Objective
Rewrite the records below, swapping every occurrence of "How do I perform" for "How can I carry out" and leaving everything else unchanged.

** Start of Supplied data **

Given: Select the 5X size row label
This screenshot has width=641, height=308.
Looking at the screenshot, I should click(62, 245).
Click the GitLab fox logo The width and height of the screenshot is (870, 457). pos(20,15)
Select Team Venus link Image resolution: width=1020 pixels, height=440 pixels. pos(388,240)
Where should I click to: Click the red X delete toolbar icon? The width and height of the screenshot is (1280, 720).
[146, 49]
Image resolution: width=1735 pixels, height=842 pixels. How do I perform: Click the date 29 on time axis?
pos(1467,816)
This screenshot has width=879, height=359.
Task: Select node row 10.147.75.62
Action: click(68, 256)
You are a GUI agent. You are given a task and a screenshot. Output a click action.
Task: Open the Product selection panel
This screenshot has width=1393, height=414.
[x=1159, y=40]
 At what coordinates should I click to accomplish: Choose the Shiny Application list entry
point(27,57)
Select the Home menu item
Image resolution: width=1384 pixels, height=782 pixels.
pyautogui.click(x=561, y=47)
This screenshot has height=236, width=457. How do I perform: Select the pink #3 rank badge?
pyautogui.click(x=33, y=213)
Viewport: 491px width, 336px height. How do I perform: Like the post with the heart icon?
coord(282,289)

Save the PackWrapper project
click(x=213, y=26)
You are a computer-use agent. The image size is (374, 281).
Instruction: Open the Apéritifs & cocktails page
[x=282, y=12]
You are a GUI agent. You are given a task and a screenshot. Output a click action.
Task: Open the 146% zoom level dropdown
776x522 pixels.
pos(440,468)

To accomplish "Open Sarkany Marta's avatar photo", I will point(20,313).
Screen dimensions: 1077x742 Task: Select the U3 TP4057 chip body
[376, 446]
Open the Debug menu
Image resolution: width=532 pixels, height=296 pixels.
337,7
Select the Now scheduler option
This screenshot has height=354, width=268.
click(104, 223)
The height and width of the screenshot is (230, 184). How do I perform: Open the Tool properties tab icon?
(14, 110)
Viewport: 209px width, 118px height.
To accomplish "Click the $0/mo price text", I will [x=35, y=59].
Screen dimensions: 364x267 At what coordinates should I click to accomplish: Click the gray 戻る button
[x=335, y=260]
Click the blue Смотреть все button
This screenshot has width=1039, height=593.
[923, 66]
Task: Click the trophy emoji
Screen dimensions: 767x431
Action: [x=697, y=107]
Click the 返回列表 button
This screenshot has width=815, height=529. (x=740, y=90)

** End of Supplied data **

Worked solution
Given: Select the 5X size row label
This screenshot has width=641, height=308.
Looking at the screenshot, I should click(62, 245).
Click the GitLab fox logo The width and height of the screenshot is (870, 457). pos(20,15)
Select Team Venus link Image resolution: width=1020 pixels, height=440 pixels. pos(388,240)
Where should I click to: Click the red X delete toolbar icon? The width and height of the screenshot is (1280, 720).
[146, 49]
Image resolution: width=1735 pixels, height=842 pixels. How can I carry out: Click the date 29 on time axis?
pos(1467,816)
This screenshot has width=879, height=359.
Task: Select node row 10.147.75.62
Action: click(68, 256)
You are a GUI agent. You are given a task and a screenshot. Output a click action.
Task: Open the Product selection panel
This screenshot has width=1393, height=414.
[x=1159, y=40]
 At what coordinates should I click to accomplish: Choose the Shiny Application list entry
point(27,57)
Select the Home menu item
Image resolution: width=1384 pixels, height=782 pixels.
pyautogui.click(x=561, y=47)
This screenshot has height=236, width=457. How can I carry out: Select the pink #3 rank badge?
pyautogui.click(x=33, y=213)
Viewport: 491px width, 336px height. How can I carry out: Like the post with the heart icon?
coord(282,289)

Save the PackWrapper project
click(x=213, y=26)
You are a computer-use agent. The image size is (374, 281).
Instruction: Open the Apéritifs & cocktails page
[x=282, y=12]
You are a GUI agent. You are given a task and a screenshot. Output a click action.
Task: Open the 146% zoom level dropdown
776x522 pixels.
pos(440,468)

To accomplish "Open Sarkany Marta's avatar photo", I will point(20,313).
Screen dimensions: 1077x742 Task: Select the U3 TP4057 chip body
[376, 446]
Open the Debug menu
Image resolution: width=532 pixels, height=296 pixels.
337,7
Select the Now scheduler option
This screenshot has height=354, width=268.
click(104, 223)
The height and width of the screenshot is (230, 184). How can I carry out: Open the Tool properties tab icon?
(14, 110)
Viewport: 209px width, 118px height.
To accomplish "Click the $0/mo price text", I will [x=35, y=59].
Screen dimensions: 364x267 At what coordinates should I click to accomplish: Click the gray 戻る button
[x=335, y=260]
Click the blue Смотреть все button
This screenshot has width=1039, height=593.
[923, 66]
Task: Click the trophy emoji
Screen dimensions: 767x431
Action: [x=697, y=107]
Click the 返回列表 button
This screenshot has width=815, height=529. (x=740, y=90)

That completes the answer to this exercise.